* _What you will do_:
Set down each record below exactly as it stands. Pictures are not part of the copy.

START Available data

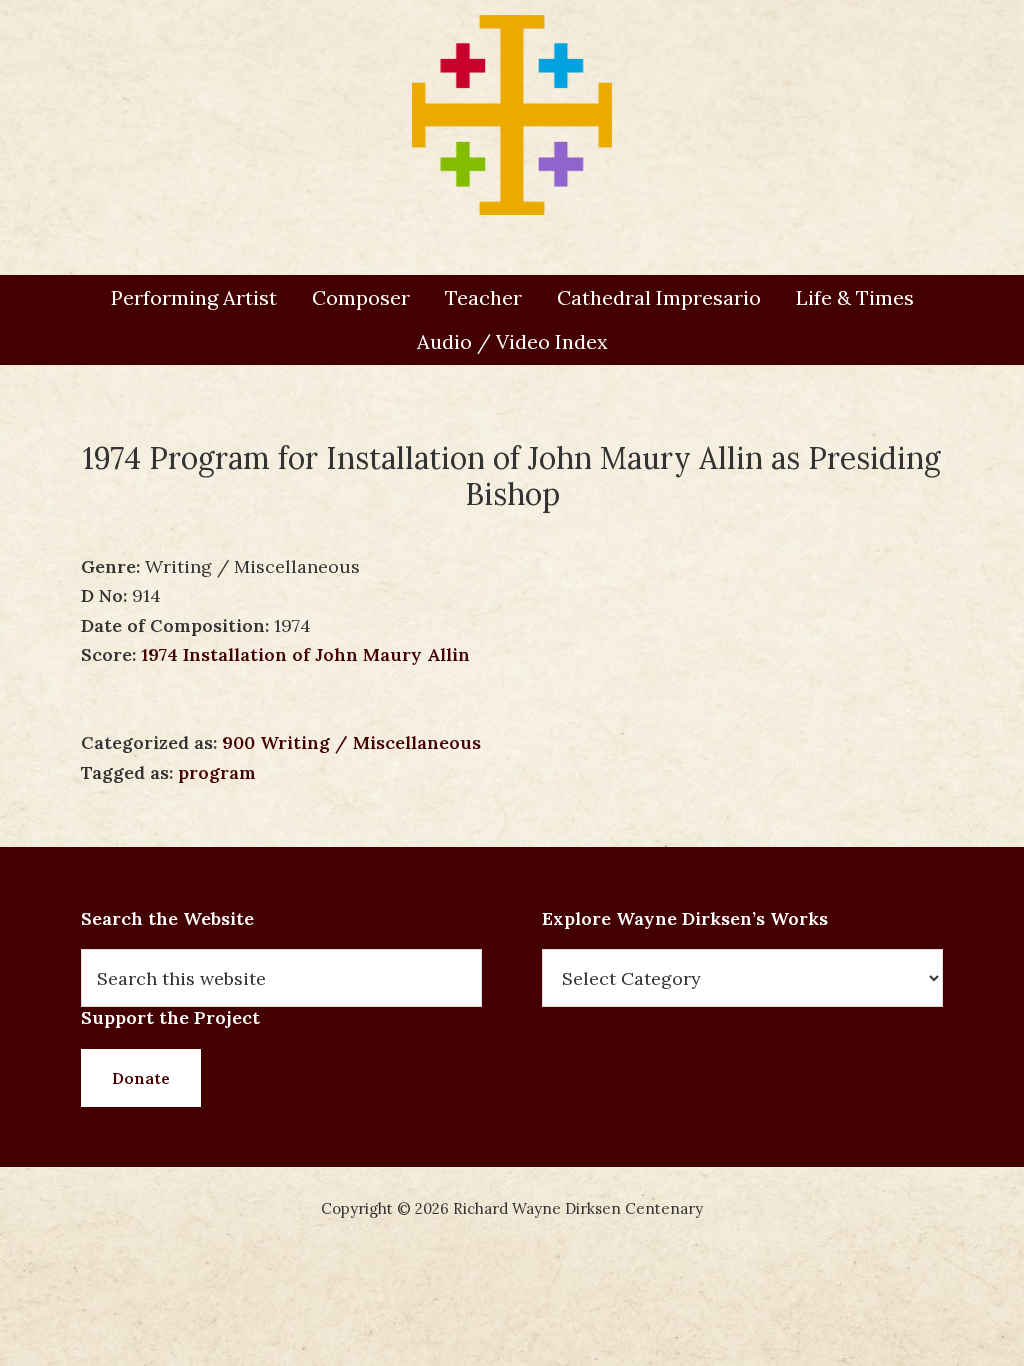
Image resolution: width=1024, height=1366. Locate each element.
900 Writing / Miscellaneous (351, 742)
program (217, 772)
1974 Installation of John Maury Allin (305, 654)
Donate (141, 1078)
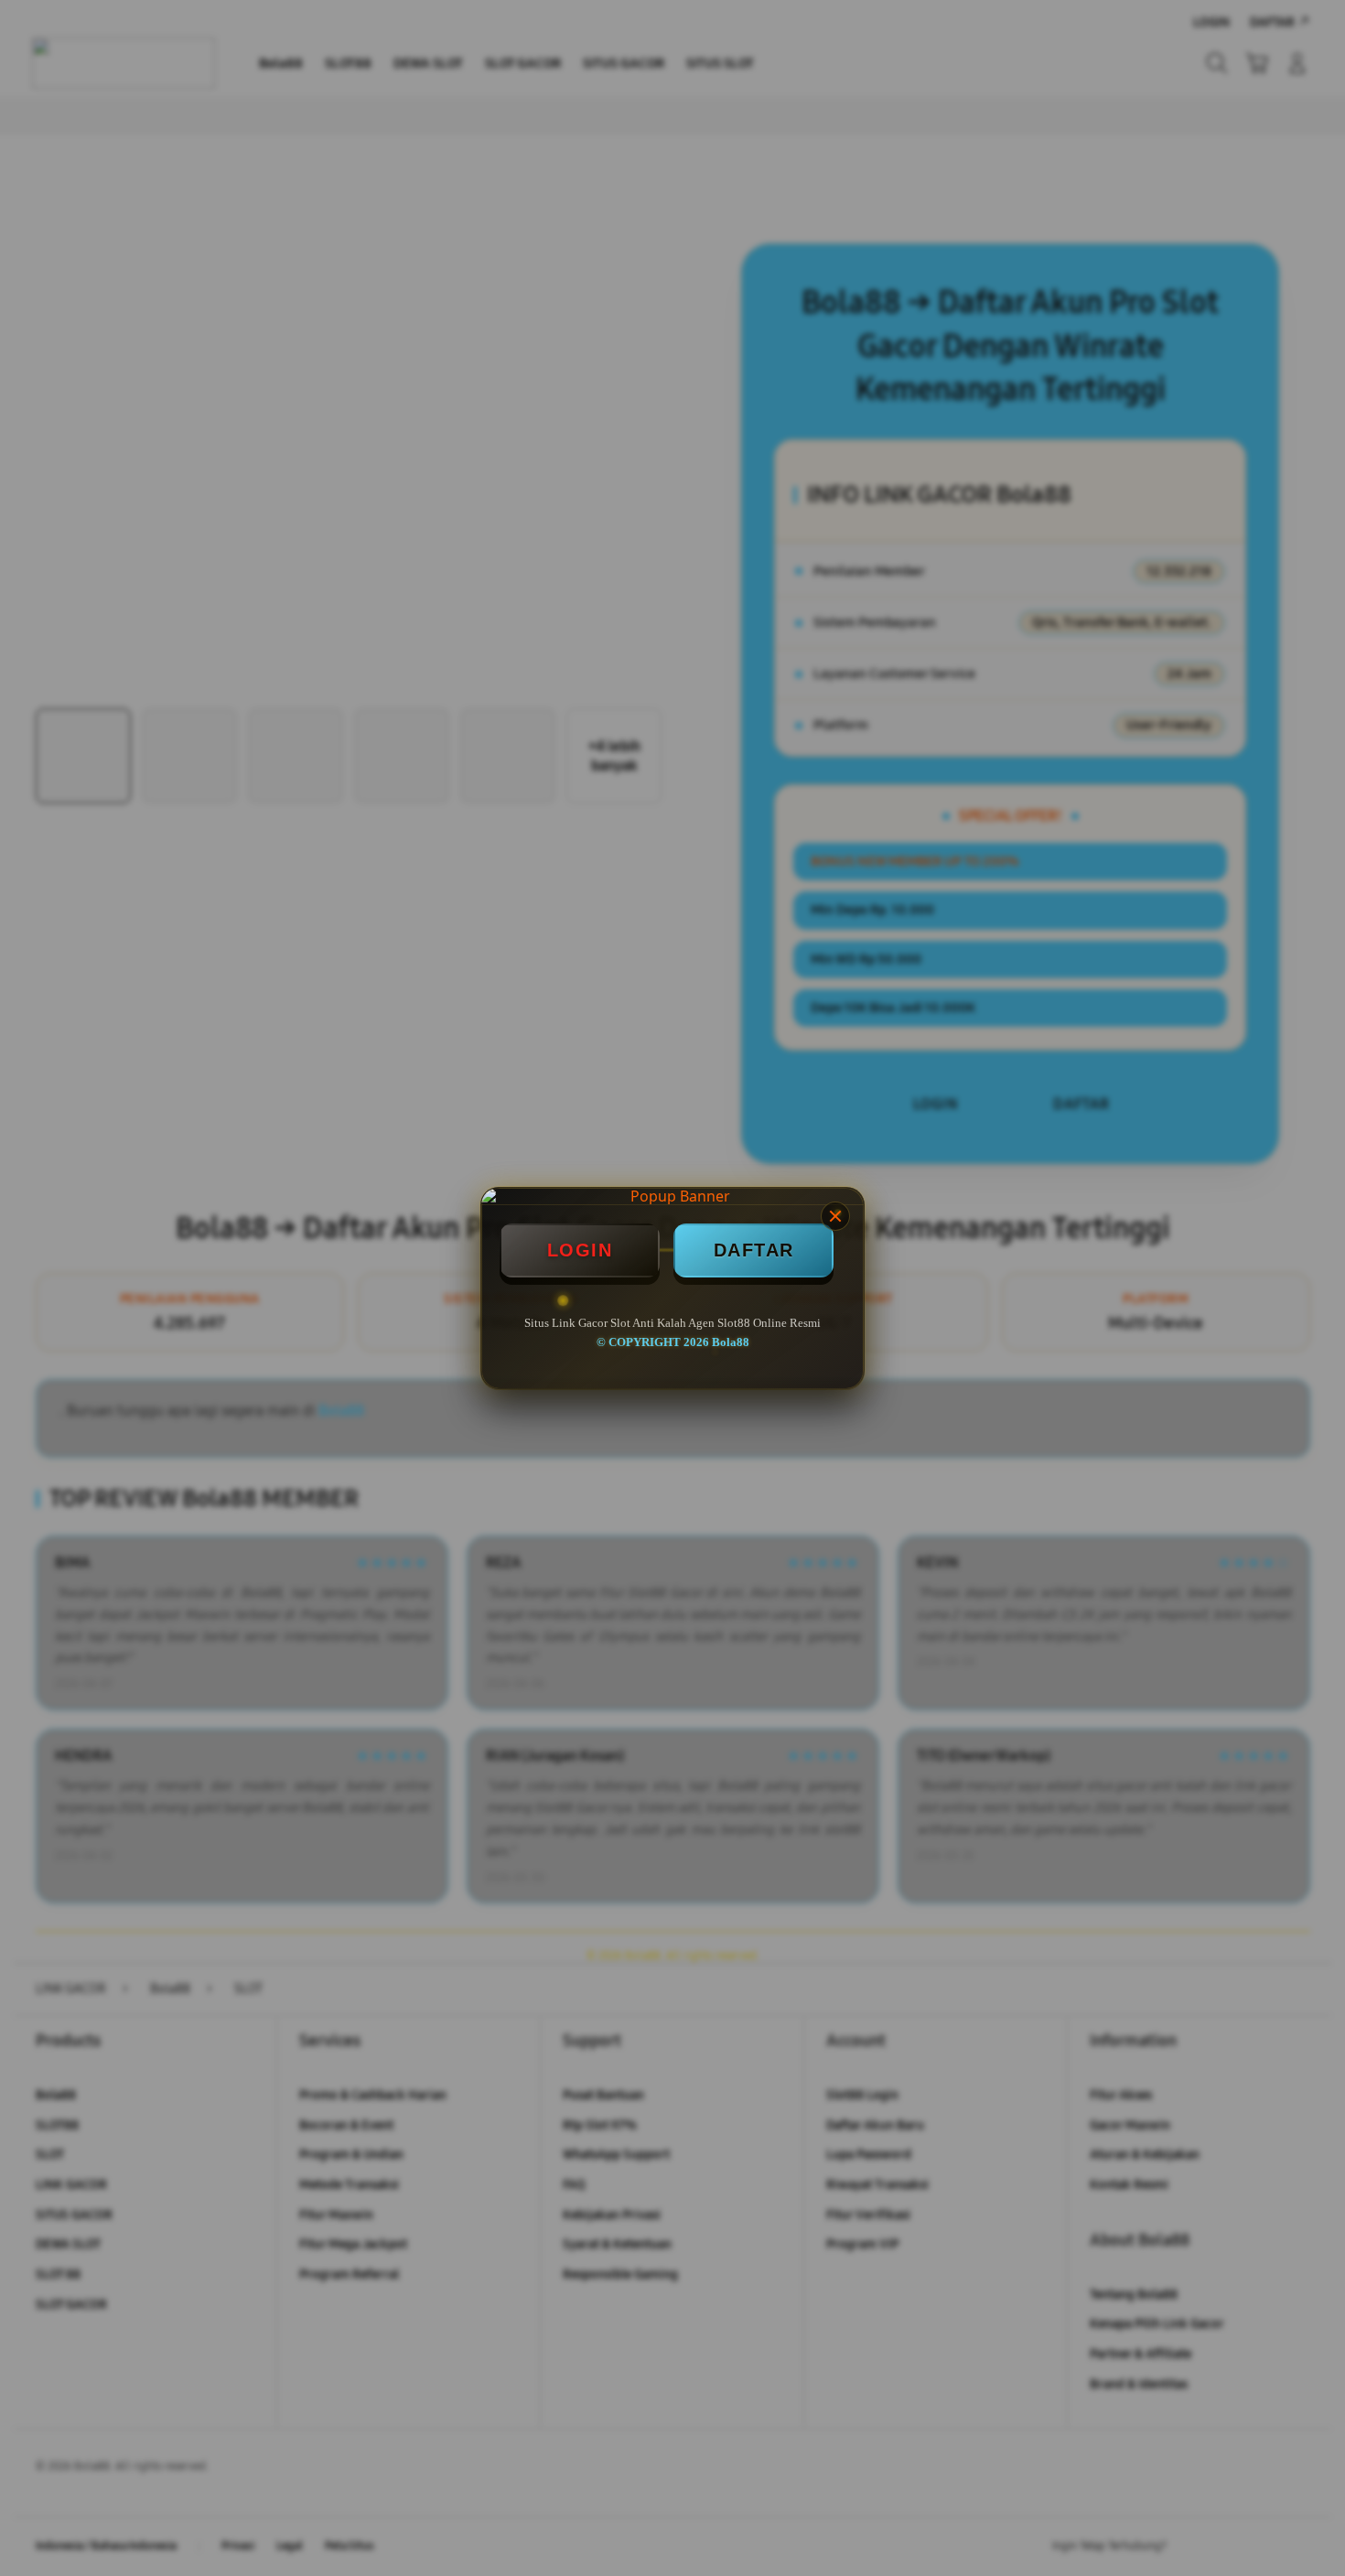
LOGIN (580, 1250)
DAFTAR (754, 1250)
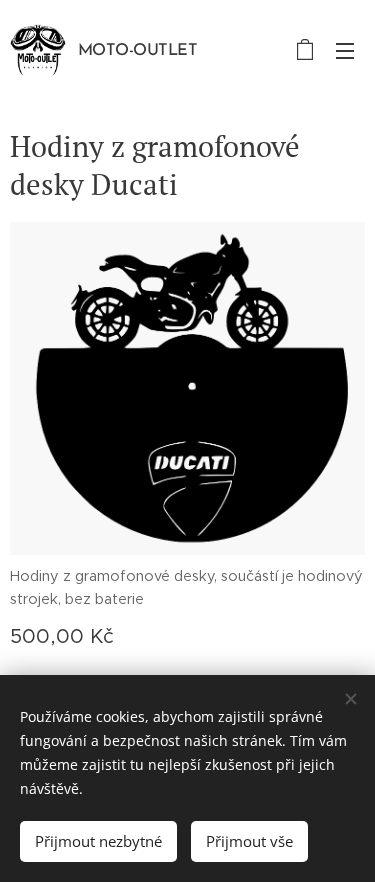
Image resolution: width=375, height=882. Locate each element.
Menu (345, 50)
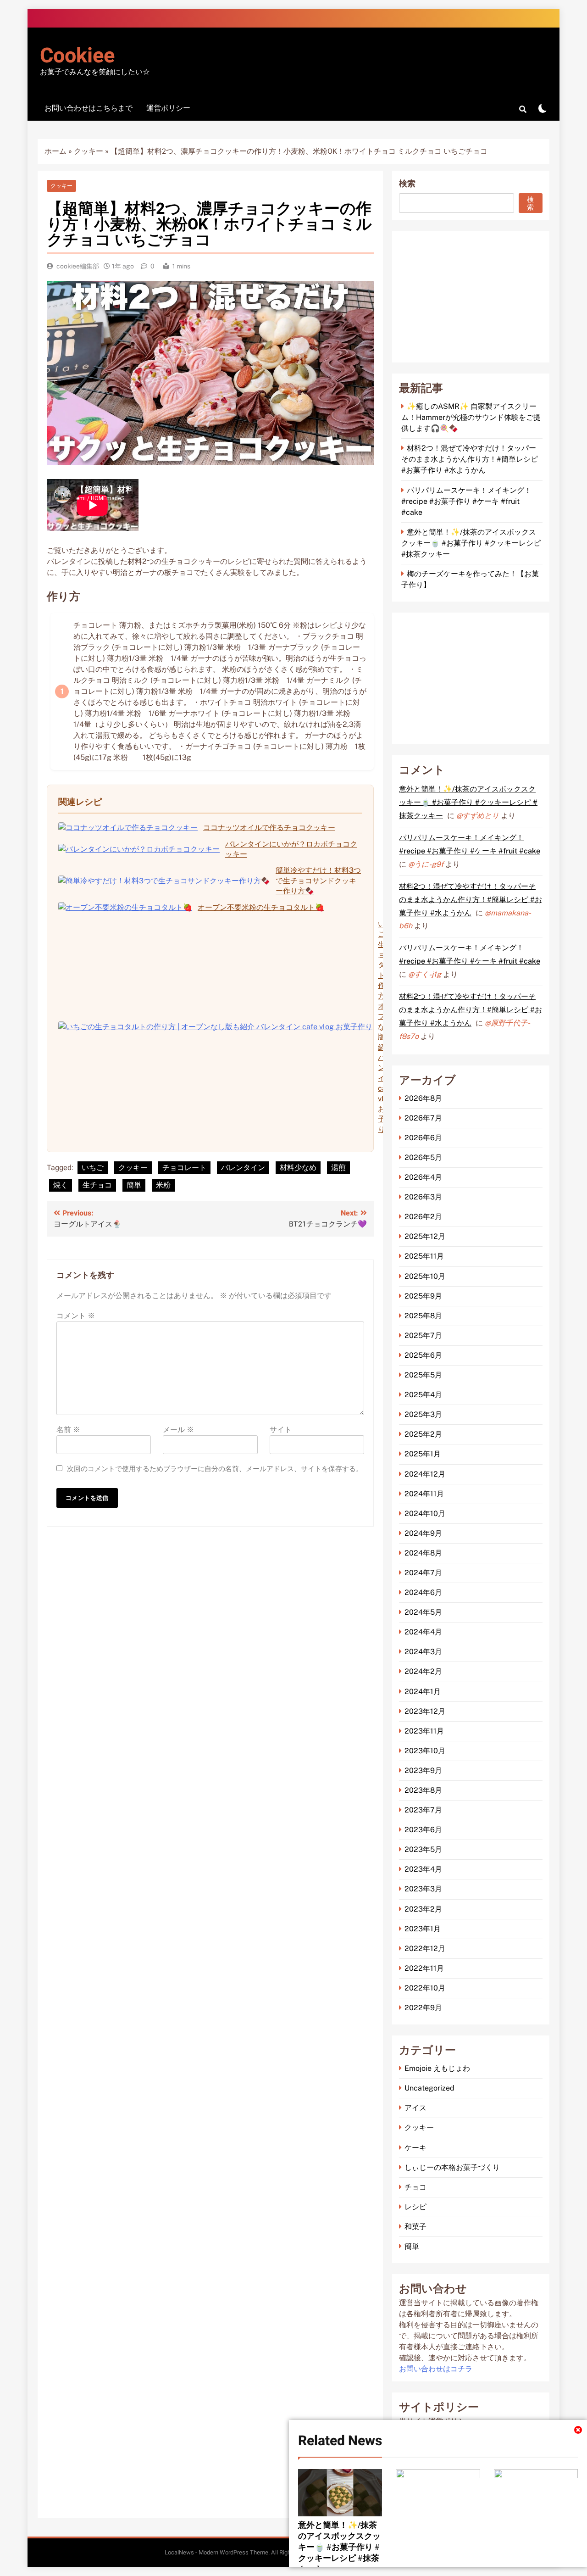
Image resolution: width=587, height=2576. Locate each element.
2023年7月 (423, 1810)
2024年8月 (423, 1553)
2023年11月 (424, 1731)
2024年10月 (424, 1513)
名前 (68, 1429)
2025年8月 (423, 1315)
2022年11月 (424, 1968)
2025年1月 (422, 1454)
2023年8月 (423, 1790)
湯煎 (338, 1167)
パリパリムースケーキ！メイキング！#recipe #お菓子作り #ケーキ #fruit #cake (466, 501)
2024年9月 (423, 1533)
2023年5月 (423, 1849)
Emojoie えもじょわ (437, 2068)
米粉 (163, 1185)
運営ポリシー (168, 108)
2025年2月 (423, 1434)
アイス (415, 2107)
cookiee (77, 56)
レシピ (415, 2206)
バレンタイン (243, 1167)
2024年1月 (422, 1691)
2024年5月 (423, 1612)
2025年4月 (423, 1394)
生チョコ (97, 1185)
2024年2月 (423, 1671)
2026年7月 (423, 1118)
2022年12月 (424, 1948)
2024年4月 (423, 1632)
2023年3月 (423, 1889)
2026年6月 (423, 1137)
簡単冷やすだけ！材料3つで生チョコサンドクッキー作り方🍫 (318, 880)
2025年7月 (423, 1335)
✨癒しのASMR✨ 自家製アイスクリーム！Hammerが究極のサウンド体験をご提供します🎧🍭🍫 (471, 417)
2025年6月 (423, 1355)
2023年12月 (424, 1711)
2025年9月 (423, 1296)
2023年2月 (423, 1909)
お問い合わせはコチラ (435, 2369)
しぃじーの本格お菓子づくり (452, 2167)
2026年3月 (423, 1197)
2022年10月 (424, 1988)
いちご (93, 1167)
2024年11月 (424, 1493)
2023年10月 (424, 1750)
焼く (60, 1185)
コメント (75, 1315)
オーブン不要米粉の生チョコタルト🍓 (261, 907)
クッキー (88, 151)
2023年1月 (422, 1928)
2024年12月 (424, 1474)
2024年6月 (423, 1592)
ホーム (55, 151)
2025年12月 (424, 1236)
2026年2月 (423, 1216)
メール (178, 1429)
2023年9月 (423, 1770)
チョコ (415, 2187)
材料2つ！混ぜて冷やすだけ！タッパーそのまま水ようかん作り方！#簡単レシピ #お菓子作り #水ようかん (469, 459)
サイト (281, 1429)
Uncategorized (429, 2088)
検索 (407, 184)
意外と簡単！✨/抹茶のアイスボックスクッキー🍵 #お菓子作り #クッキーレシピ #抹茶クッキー (339, 2547)
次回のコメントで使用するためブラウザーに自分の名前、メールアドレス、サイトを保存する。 (215, 1469)
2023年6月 (423, 1829)
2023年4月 (423, 1869)
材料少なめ (298, 1167)
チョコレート (184, 1167)
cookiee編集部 (77, 266)
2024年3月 (423, 1651)
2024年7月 (423, 1572)
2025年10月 (424, 1276)
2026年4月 (423, 1177)
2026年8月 (423, 1098)
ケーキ (415, 2147)
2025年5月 (423, 1375)
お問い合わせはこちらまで (88, 108)
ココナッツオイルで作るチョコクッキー (269, 827)
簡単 (134, 1185)
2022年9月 (423, 2007)
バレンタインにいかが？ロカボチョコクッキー (291, 849)
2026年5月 (423, 1157)
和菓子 (415, 2226)
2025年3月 (423, 1414)
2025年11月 (424, 1256)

END Available data

* _Completed exercise_:
Image resolution: width=1024, height=1366. Locate each element.
900 Writing / Miscellaneous (351, 742)
program (217, 772)
1974 Installation of John Maury Allin (305, 654)
Donate (141, 1078)
LOGIN (580, 1250)
DAFTAR (754, 1250)
Image resolution: width=375, height=882. Locate each element.
Menu (345, 50)
Image resolution: width=587, height=2576. Locate each element.
2023年7月 (423, 1810)
2024年8月 (423, 1553)
2023年11月 (424, 1731)
2024年10月 (424, 1513)
名前 (68, 1429)
2025年8月 (423, 1315)
2022年11月 (424, 1968)
2025年1月 (422, 1454)
2023年8月 (423, 1790)
湯煎 (338, 1167)
パリパリムースケーキ！メイキング！#recipe #お菓子作り #ケーキ #fruit #cake (466, 501)
2024年9月 (423, 1533)
2023年5月 (423, 1849)
Emojoie えもじょわ (437, 2068)
米粉 (163, 1185)
運営ポリシー (168, 108)
2025年2月 (423, 1434)
アイス (415, 2107)
cookiee (77, 56)
レシピ (415, 2206)
バレンタイン (243, 1167)
2024年1月 (422, 1691)
2024年5月 (423, 1612)
2025年4月 (423, 1394)
生チョコ (97, 1185)
2024年2月 (423, 1671)
2026年7月 (423, 1118)
2022年12月 (424, 1948)
2024年4月 (423, 1632)
2023年3月 (423, 1889)
2026年6月 (423, 1137)
簡単冷やすだけ！材料3つで生チョコサンドクッキー作り方🍫 (318, 880)
2025年7月 (423, 1335)
✨癒しのASMR✨ 自家製アイスクリーム！Hammerが究極のサウンド体験をご提供します🎧🍭🍫 (471, 417)
2025年6月 (423, 1355)
2023年12月 (424, 1711)
2025年9月 (423, 1296)
2023年2月 (423, 1909)
お問い合わせはコチラ (435, 2369)
しぃじーの本格お菓子づくり (452, 2167)
2026年3月 (423, 1197)
2022年10月 (424, 1988)
いちご (93, 1167)
2024年11月 (424, 1493)
2023年10月 (424, 1750)
焼く (60, 1185)
コメント (75, 1315)
オーブン不要米粉の生チョコタルト🍓 (261, 907)
クッキー (88, 151)
2023年1月 (422, 1928)
2024年12月 (424, 1474)
2024年6月 (423, 1592)
ホーム (55, 151)
2025年12月 (424, 1236)
2026年2月 (423, 1216)
メール (178, 1429)
2023年9月 (423, 1770)
チョコ (415, 2187)
材料2つ！混ぜて冷やすだけ！タッパーそのまま水ようかん作り方！#簡単レシピ #お菓子作り #水ようかん (469, 459)
サイト (281, 1429)
Uncategorized (429, 2088)
検索 (407, 184)
意外と簡単！✨/抹茶のアイスボックスクッキー🍵 #お菓子作り #クッキーレシピ #抹茶クッキー (339, 2547)
次回のコメントで使用するためブラウザーに自分の名前、メールアドレス、サイトを保存する。 (215, 1469)
2023年6月 (423, 1829)
2023年4月 (423, 1869)
材料少なめ (298, 1167)
チョコレート (184, 1167)
cookiee編集部 (77, 266)
2024年3月 (423, 1651)
2024年7月 (423, 1572)
2025年10月 (424, 1276)
2026年4月 (423, 1177)
2026年8月 (423, 1098)
ケーキ (415, 2147)
2025年5月 (423, 1375)
お問い合わせはこちらまで (88, 108)
ココナッツオイルで作るチョコクッキー (269, 827)
簡単 (134, 1185)
2022年9月 (423, 2007)
バレンタインにいかが？ロカボチョコクッキー (291, 849)
2026年5月 (423, 1157)
和菓子 (415, 2226)
2025年3月 (423, 1414)
2025年11月 (424, 1256)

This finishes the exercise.